Request ::
Please convert the records below into a JSON list of strings, with one string for each line and blank lines left out. Leave the pictures out of the result.

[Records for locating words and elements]
▬▬▬▬▬▬▬▬▬▬

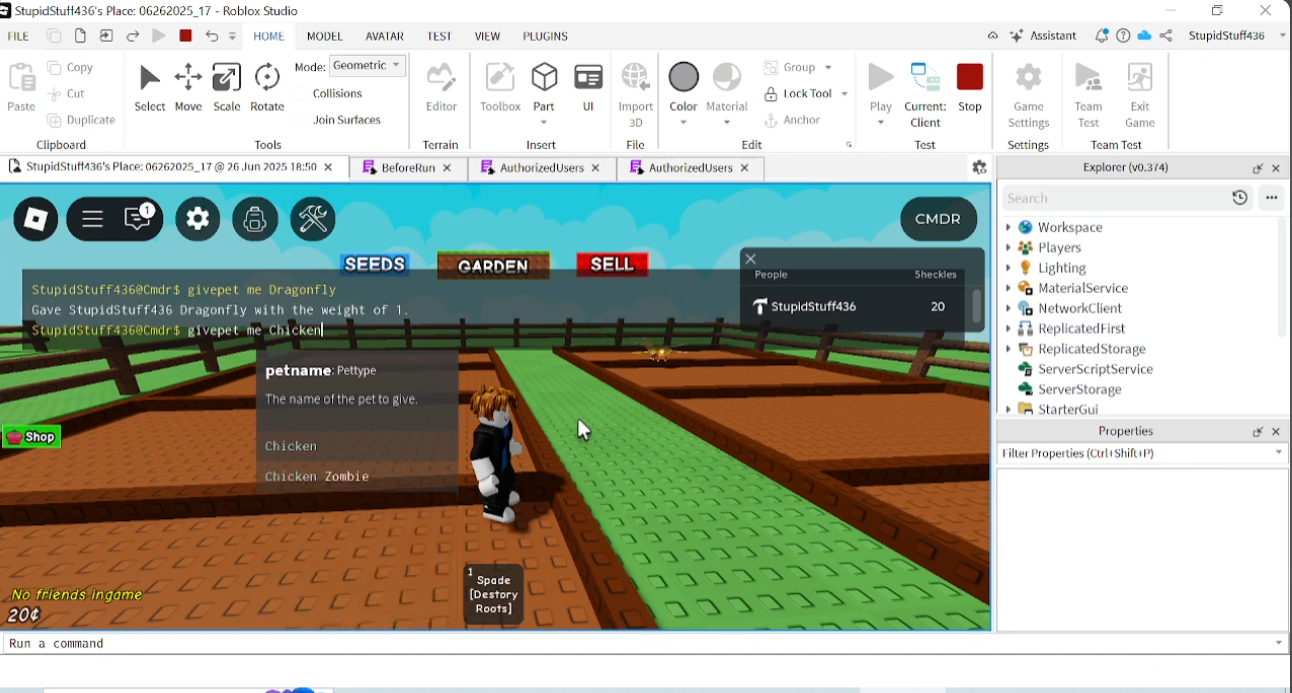Expand Workspace in the Explorer

click(1009, 227)
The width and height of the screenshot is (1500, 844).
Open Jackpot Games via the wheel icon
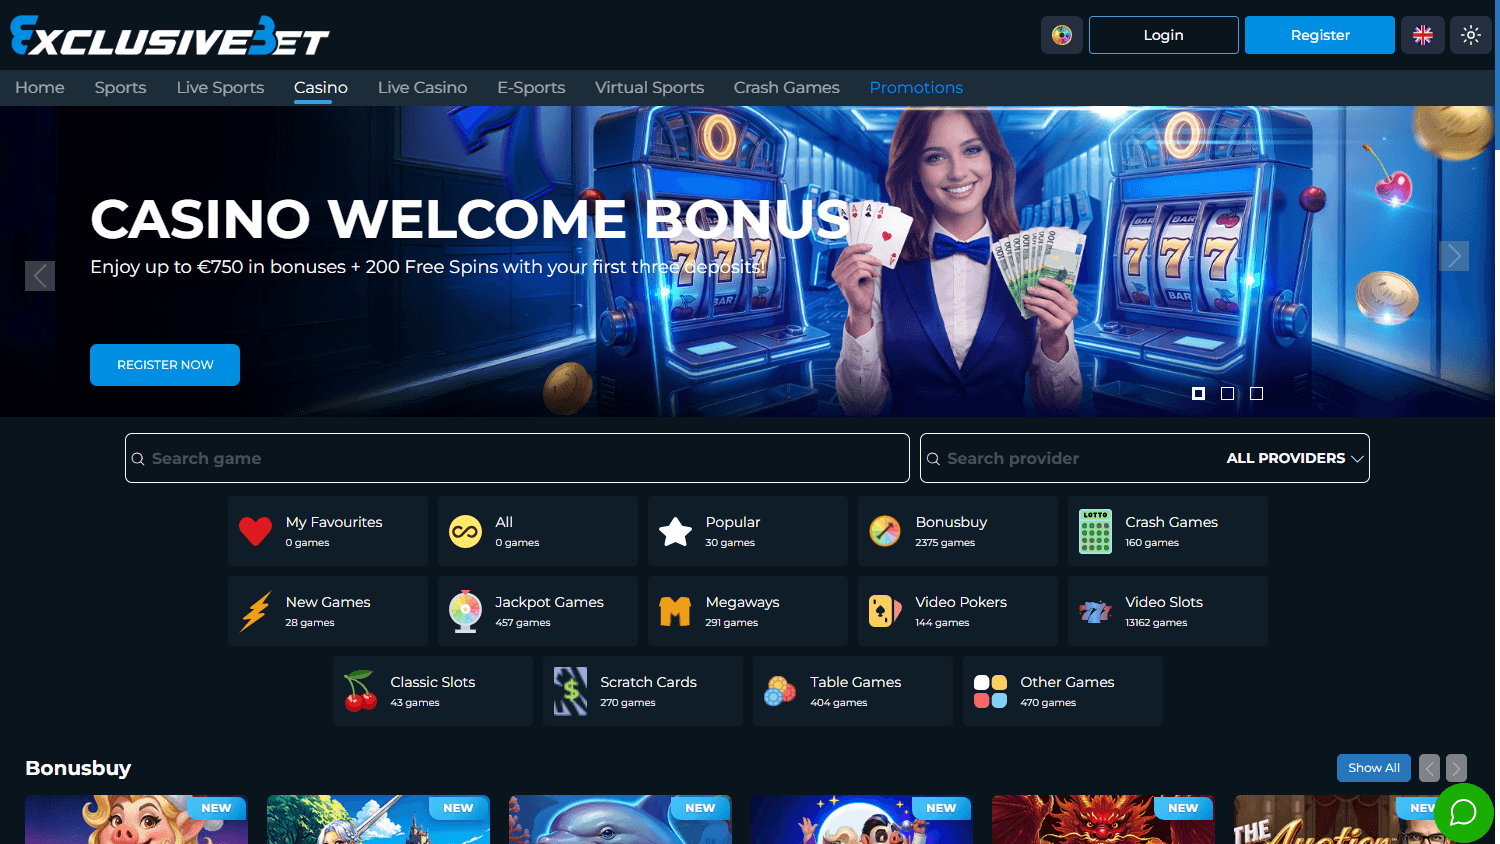(x=466, y=611)
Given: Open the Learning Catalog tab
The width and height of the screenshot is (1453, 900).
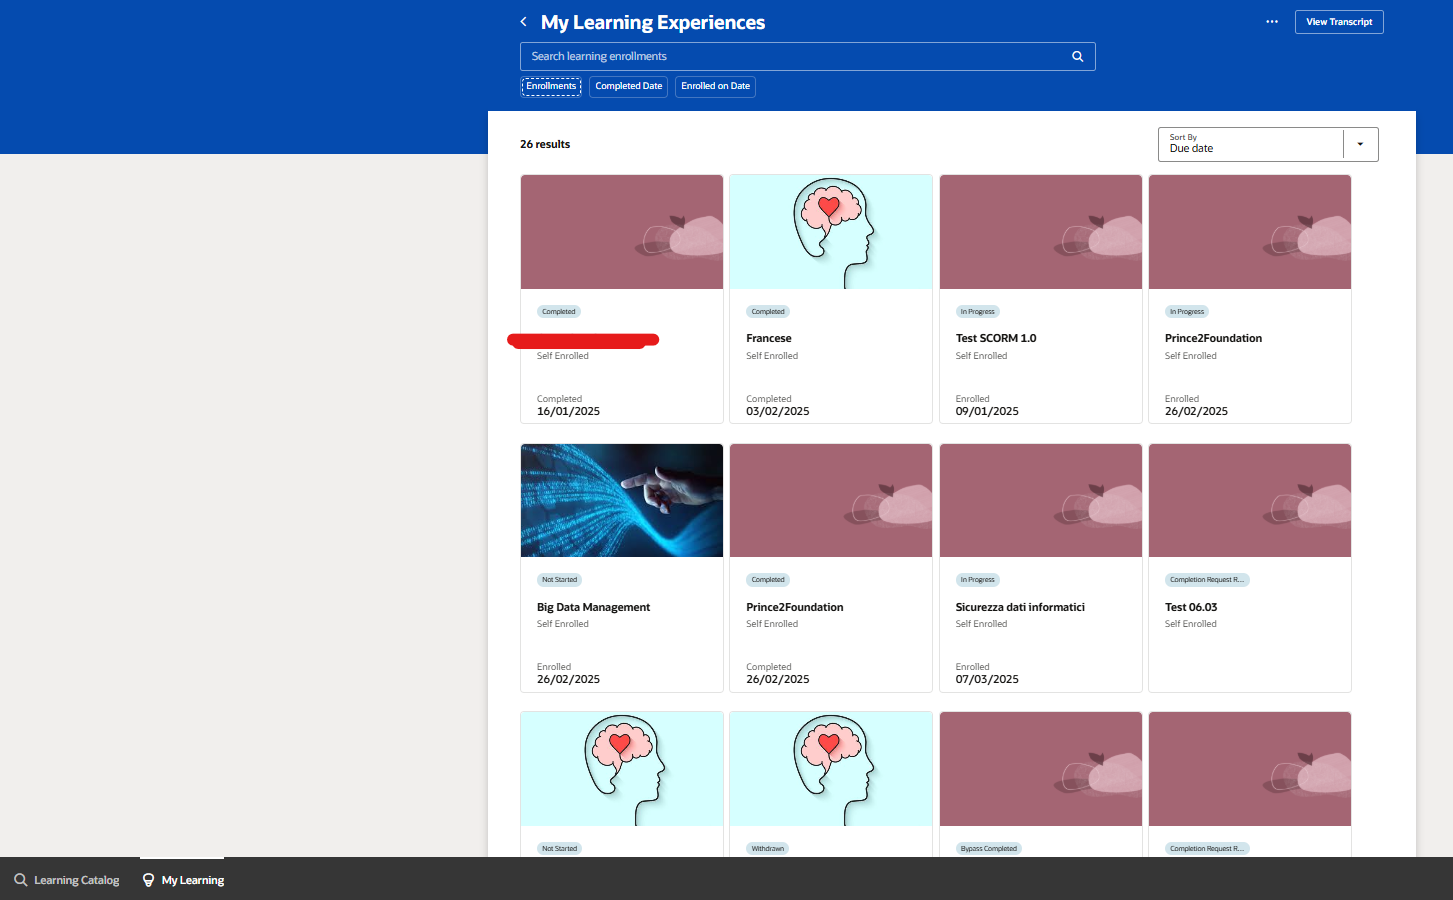Looking at the screenshot, I should 65,879.
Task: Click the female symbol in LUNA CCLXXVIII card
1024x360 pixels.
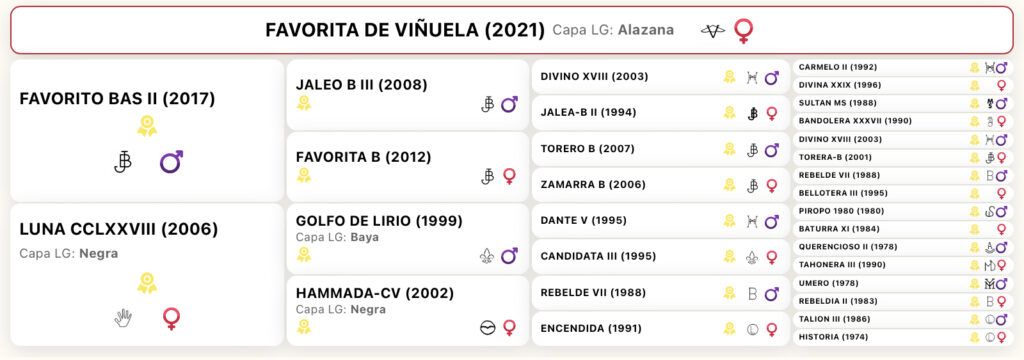Action: click(x=171, y=318)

▬▬▬▬▬▬▬▬▬▬

Exercise solution ::
[
  "Expand Workspace in the Explorer",
  "click(1009, 227)",
  "The width and height of the screenshot is (1500, 844).",
  "Open Jackpot Games via the wheel icon",
  "(x=466, y=611)",
  "Given: Open the Learning Catalog tab",
  "The width and height of the screenshot is (1453, 900).",
  "Looking at the screenshot, I should 65,879.",
  "Task: Click the female symbol in LUNA CCLXXVIII card",
  "1024x360 pixels.",
  "Action: click(x=171, y=318)"
]